== Document segment ==
=-=-=-=-=
FIG. 7 is an explanatory diagram (1) of an example of operation during a backup process;

FIG. 8 is an explanatory diagram (2) of an example of operation during the backup process;

FIG. 9 is an explanatory diagram (3) of an example of operation during the backup process;

FIG. 10 is a flowchart (1) of an example of the backup process;

FIG. 11 is a flowchart (2) of an example of the backup process;

FIG. 12 is a flowchart of an example of a configuration file backup process by an agent; and

FIG. 13 is a flowchart of an example of an image backup process by a backup tool.

DESCRIPTION OF EMBODIMENTS

Embodiments of a backup method and a computer product will be described in detail with reference to the accompanying drawings.

FIG. 1 is an explanatory diagram of an operation example according to a backup method of an embodiment. An example of operation of an information processing apparatus 100 that executes the backup method of the embodiment will be described, with reference to FIG. 1. The information processing apparatus 100 includes a host machine 102 that supervises guest machines of the information processing apparatus 100, including a guest machine 103 and a guest machine 104, and executes the guest machines 103 and 104 on a VMM 101.

The VMM 101 is software that virtualizes computers to perform control for executing multiple OSs. The host machines 102 to 104 are virtual machines, which are virtual computers that run on the information processing apparatus 100. For example, the host machines 102 to 104 are software that virtualizes a CPU, memory, etc., making up hardware resources of the information processing apparatus 100 and that provides software running on a virtual machine with a virtualized execution environment. For example, the host machine 102 executes a host OS 110 and the guest machine 103 executes a guest OS 111. The hardware of the information processing apparatus 100 will be described later with reference to FIG. 2.

The host machine 102 supervises the guest machines 103 and 104. For example, the host machine 102 assigns hardware resources of the information processing apparatus 100 to the guest machines 103 and 104. For example, information concerning resources used by a virtual machine (hereinafter “configuration information”) is described in a configuration file 112. A specific example of the configuration file 112 is depicted in FIG. 5 later. The configuration file 112 is stored in a host OS managed area 114, which is a first memory area to which the host OS 110 is authorized to access and the guest OS 111 is not authorized to access.

The host OS 110 executes an agent component (hereinafter “agent”) 113. The agent 113 monitors the start of a backup process at any one among the guest machine 103 and the guest machine 104.
=-=-=-=-=
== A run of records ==
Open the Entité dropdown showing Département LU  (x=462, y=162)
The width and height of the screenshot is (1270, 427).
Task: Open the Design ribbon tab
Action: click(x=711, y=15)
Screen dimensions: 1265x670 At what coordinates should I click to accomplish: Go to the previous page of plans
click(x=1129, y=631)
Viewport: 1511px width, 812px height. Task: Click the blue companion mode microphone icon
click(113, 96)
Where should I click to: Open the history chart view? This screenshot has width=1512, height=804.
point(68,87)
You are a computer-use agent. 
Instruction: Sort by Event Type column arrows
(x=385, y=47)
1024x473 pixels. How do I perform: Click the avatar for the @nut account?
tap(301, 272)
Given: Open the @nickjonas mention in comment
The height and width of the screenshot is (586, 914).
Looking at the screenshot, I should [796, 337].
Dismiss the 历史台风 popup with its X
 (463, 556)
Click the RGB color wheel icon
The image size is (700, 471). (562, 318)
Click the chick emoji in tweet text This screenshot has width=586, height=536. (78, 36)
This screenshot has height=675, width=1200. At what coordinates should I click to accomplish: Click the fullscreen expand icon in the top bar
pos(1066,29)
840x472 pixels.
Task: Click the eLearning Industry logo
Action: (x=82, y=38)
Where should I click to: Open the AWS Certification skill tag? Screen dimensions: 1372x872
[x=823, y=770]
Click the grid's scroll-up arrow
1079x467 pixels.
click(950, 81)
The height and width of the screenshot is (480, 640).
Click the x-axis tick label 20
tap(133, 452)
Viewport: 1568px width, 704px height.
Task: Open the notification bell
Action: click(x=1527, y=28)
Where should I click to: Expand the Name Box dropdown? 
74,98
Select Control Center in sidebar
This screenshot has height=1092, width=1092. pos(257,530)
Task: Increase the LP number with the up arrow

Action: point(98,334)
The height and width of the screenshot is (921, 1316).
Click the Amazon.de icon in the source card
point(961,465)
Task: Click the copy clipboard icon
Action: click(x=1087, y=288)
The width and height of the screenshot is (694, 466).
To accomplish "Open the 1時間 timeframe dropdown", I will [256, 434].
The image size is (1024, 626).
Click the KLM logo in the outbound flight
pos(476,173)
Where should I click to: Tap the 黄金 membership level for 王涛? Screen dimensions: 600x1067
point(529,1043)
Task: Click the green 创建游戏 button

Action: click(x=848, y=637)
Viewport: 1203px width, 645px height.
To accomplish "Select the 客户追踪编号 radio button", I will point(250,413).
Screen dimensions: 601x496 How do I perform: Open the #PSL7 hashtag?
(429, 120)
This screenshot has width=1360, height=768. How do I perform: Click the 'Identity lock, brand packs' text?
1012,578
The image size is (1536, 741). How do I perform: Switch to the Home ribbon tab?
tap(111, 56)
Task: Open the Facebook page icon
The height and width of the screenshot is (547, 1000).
=-=-=-=-=
== Requirement A ==
In the backup method description, condense the paragraph that opens with "The host machine 102 supervises" into a shorter version that keeps its main facts.
== Requirement B ==
Reproduce from the records, unchanged, everything from the line containing "Where should I click to: Open the AWS" down to the line containing "click(950, 81)", and output nothing else.
The records are unrelated to the backup method description.

== Expected output A ==
The host machine 102 supervises guest machines 103 and 104, for example by assigning them hardware resources of the information processing apparatus 100. Configuration information, which describes the resources a virtual machine uses, is held in a configuration file 112, and FIG. 5 shows a specific example of it. This file is stored in a host OS managed area 114. That area is a first memory area that the host OS 110 is authorized to access and the guest OS 111 is not.

== Expected output B ==
Where should I click to: Open the AWS Certification skill tag? Screen dimensions: 1372x872
[x=823, y=770]
Click the grid's scroll-up arrow
1079x467 pixels.
click(950, 81)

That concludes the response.